● **Task brief**
Answer from the Keith Wann passage below:
(a) What did the acquaintance in the opening paragraph say his bar tab would force him to do?
(b) How many minutes did Keith Wann perform at the Texas State student center?
(c) After what event is the quote "Hey Mom, I quit the Hearing World!" attributed to him?

● **Document passage**
I have heard stuff, this one guy I know he tried to go once and he came home and swore never again…I asked him did he have to do weird stuff and he just shook his head and said something about his bar tab was so much he was going to have to get a second job!
I’m scared.  I don’t know if I am ready to join this cult. 

Who Am I?
The ASL COMMUNITY ANSWERS...

"Last night, Kathy and I went to see Keith Wann, a stand-up comic, at the Texas State student center. The interesting thing about Keith is that, though he himself is able to hear, he was born to deaf parents and has lived a fair portion of his life in deaf culture. He performs using American Sign Language with his wife providing a spoken translation for those in the audience who aren’t fluent in that form of communication. It was fascinating to watch how this played out for this crowd. They greeted him by holding their hands up and shaking them — the applause of the deaf community. He then went on for 90 energetic minutes, running around the stage, recounting stories of his childhood with deaf parents, his straddling of the hearing and deaf world, and making affectionate fun of ASL students. It was great to see how he blended together the signed and brief spoken bits of his monologue and how both the deaf and hearing portions of the audience responded to him."
- Guy in the 3rd row, seat 12




Hey Mom, I quit the Hearing World!

- Keith Wann, after his first CODA conference...

● **Data excerpts**
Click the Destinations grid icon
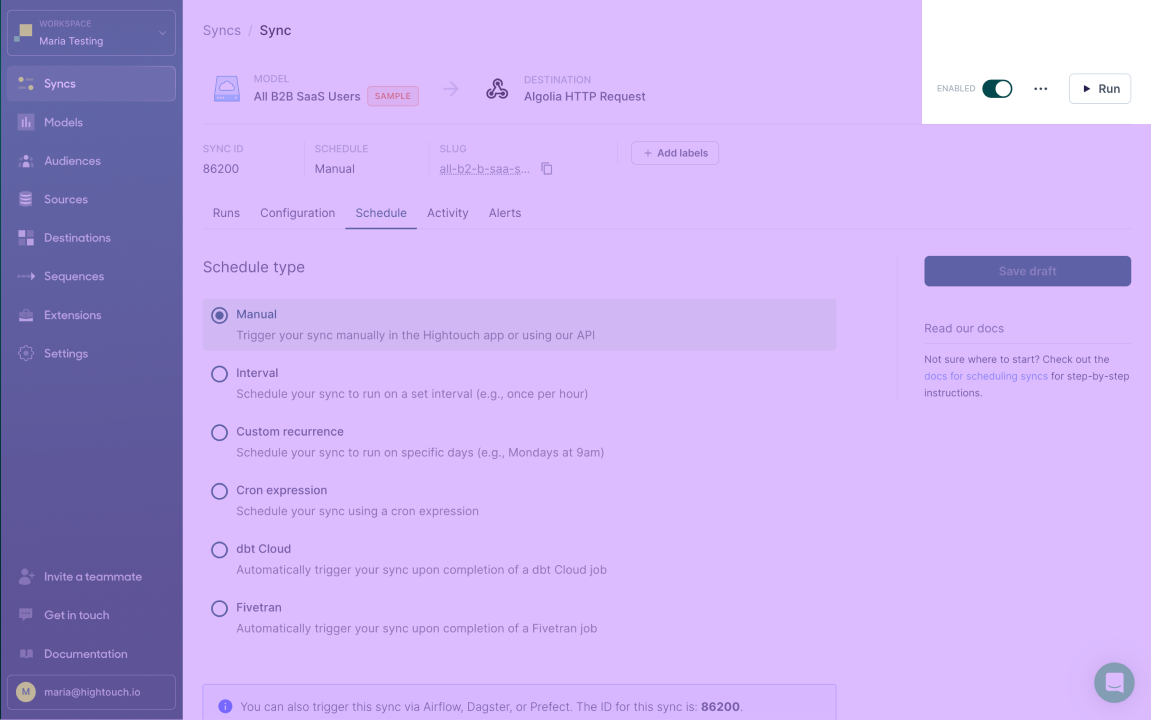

--

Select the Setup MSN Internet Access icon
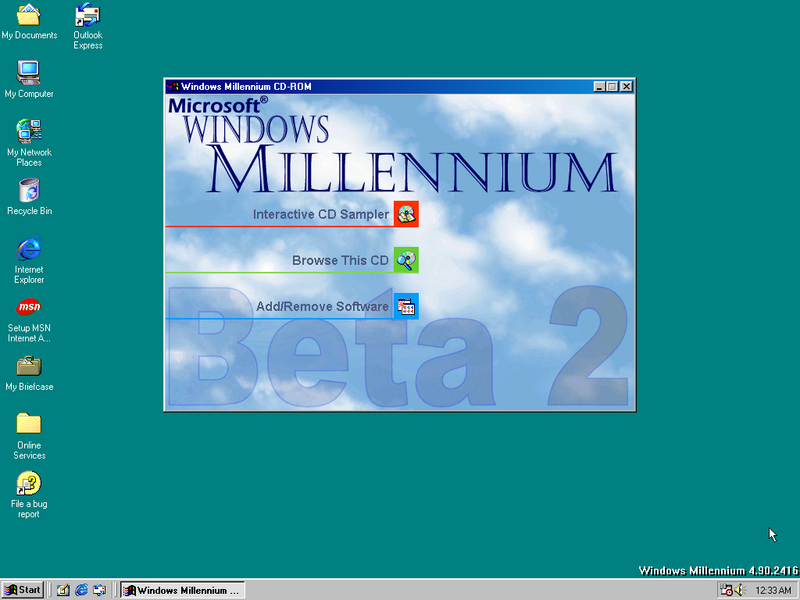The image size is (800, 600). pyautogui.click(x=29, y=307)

● **Full response**
(a) Get a second job.
(b) 90 minutes.
(c) His first CODA conference.